**YOUR ASSIGNMENT:** Pictures must not appear in your answer. Write out exactly the lines from the one with "Collapse the サイトヘルス panel using its arrow" through the last line of the entries below.

[INPUT]

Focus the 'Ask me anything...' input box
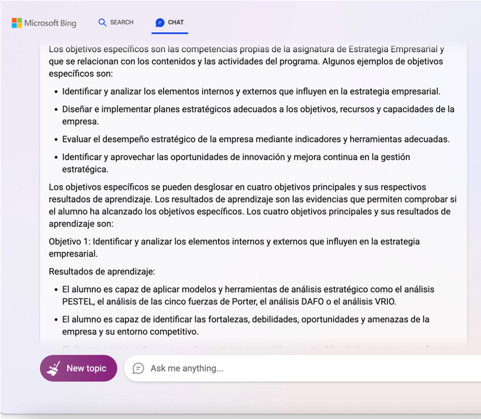[x=287, y=368]
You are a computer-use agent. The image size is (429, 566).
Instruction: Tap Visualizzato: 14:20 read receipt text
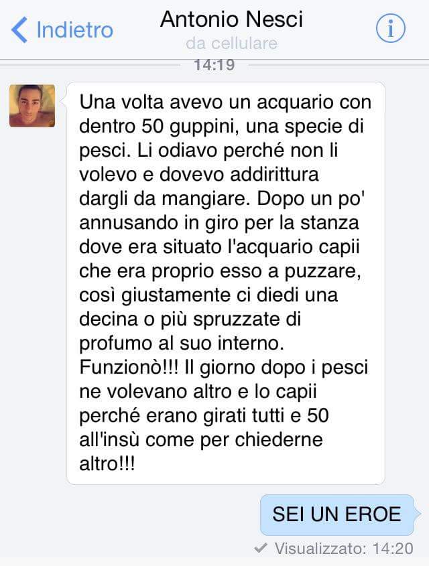(x=344, y=549)
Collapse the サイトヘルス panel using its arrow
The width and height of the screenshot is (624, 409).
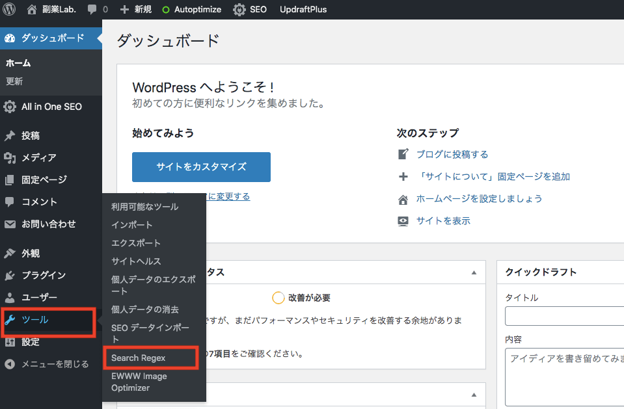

[/INPUT]

**SOLVED EXERCISE:**
Collapse the サイトヘルス panel using its arrow
The width and height of the screenshot is (624, 409).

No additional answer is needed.